En ce début d’année 2006, le retrait du Cpe est une authentique victoire. L’ensemble du salariat et de la jeunesse à manifester une résistance impressionnante avec des signes d’une combativité exceptionnelle. Nous pouvons dire qu’une embellie c’est faite pour le syndicalisme, mais il lui reste à transformer cet essai.

Il y avait longtemps que nous n’avons vue une telle unitée entre toutes les organisations syndicales de salariés et des étudiants, unité jusque dans les partis de « gauche ». Dans cette lutte le syndicalisme vient de franchir un pas important.
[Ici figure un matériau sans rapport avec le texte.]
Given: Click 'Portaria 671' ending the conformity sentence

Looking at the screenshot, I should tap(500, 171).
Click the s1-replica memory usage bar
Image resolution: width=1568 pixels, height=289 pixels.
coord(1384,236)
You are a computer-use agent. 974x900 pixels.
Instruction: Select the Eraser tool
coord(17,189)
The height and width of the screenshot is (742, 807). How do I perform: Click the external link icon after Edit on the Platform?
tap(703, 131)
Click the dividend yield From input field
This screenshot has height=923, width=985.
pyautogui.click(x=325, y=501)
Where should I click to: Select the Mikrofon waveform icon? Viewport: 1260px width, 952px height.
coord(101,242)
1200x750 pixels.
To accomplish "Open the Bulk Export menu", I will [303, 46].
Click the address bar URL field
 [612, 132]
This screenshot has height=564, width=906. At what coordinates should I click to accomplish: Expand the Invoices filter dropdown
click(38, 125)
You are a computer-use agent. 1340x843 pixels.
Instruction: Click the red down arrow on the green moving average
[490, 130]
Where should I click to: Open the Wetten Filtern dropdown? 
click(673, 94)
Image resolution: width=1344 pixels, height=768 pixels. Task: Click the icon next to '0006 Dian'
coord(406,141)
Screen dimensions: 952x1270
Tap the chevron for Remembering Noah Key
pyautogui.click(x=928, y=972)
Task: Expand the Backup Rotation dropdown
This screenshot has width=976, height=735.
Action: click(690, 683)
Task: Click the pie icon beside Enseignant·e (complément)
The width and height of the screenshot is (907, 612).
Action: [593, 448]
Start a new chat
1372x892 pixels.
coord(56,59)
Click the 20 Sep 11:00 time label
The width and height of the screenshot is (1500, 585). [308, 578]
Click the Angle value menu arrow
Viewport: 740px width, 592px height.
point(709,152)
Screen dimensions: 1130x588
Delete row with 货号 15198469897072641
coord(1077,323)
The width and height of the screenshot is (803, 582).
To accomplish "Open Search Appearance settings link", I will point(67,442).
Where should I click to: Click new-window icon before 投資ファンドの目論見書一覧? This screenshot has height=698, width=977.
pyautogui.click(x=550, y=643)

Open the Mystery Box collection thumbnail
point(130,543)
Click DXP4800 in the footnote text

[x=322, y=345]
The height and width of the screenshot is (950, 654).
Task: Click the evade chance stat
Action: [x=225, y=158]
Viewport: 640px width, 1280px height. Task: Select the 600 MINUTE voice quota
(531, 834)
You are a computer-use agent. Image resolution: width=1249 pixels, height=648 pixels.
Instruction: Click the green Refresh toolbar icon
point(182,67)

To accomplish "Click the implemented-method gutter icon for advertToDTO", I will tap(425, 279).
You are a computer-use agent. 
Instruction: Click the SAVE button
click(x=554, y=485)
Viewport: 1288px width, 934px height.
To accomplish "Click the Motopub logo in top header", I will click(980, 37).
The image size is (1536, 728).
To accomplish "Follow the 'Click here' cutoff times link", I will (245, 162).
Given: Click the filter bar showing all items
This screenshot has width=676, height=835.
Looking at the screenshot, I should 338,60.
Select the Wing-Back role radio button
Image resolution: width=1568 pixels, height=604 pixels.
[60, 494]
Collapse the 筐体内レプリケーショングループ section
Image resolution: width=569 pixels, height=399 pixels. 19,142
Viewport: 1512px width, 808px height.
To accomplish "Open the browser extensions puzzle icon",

Il n’y a eu pratiquement aucune fisure dans cette lutte unitaire, et la classe dirigeante n’a pas put enfoncer une porte ou trouver une faille syndicale comme dans la façade unitaire sur le conflit des retraites.

Il y en avait besoin !

Car depuis plusieur décénies, l’action syndicale n’a été en mesure d’obtenir des droits et acquis significatifs pour l’ensemble du salariat et de la population ! Au contraire, toutes nos organisations syndicales sont sur la deffensive, elles en sont réduites à limiter les appétits de la classe dirigeante sans réelle contrepartie !

Depuis pusieurs décénies, l’action syndicale n’est en mesure d’imposer des négociations sur ses revendications ou ses propositions ! Pire, c’est sur la base des revendications du MEDEF que se déroulent les principales négociations, de l’allongement de la durée du travail à la nouvelle convention UNEDIC !

Depuis plusieurs décénies, face à l’unité de la classe dirigeant, les salariés n’ont pour se défendre : un syndicalisme - qui malgrés qui se targue d’être le plus combatif d’Europe  est - le plus dispersé et divisé, le plus éclaté ! Ce qui est une source importante de faiblesse de l’action syndicale !

Que depuis plusieurs décénies nos organisations syndicales ont une réelle difficulté à s’adapter aux évolutions qui se sont oppérées dans l’appareil productif, son fonctionnement et sa nouvelle organisation : externalisations, sous-traitances, délocalisations, restructurations, fusions, absorptions, reconfigurations des entreprises entre entre grands groupes internationaux, et multitudes de P.M.I. D’ou un réel handicap à rauonner parmi les couches les plus fragiles du salariat qui tendent à se dévelloper et se généraliser : chômeurs et précaires à statuts multiples et divers.

Dans cette lutte, les manifestations on rassemblées de plus en plus de monde, la seule explication posible réside dans l’existance d’un fort mécontentement massif, dans tout le salariat et la population, qui attendait de pouvoir s’exprimer. Nos directions syndicales vont être très attendu sur la lutte à mener contre la précarité, les salariés et la jeunesse attendent qu’on leur proposent une réaction à la hauteur des enjeux avec des signe fort de combativité.

Mais cette lutte aura permis que nos organisations se préocupent des laissés pour comptes du ravage du système capitalisme. Elles ont par la même occasions prouvées que la lutte peut payer.

Mais il appartient à nous de transformer cet essai ! On nous organisons le plus massivement possible et prolonger cet embellie dans le syndicalisme.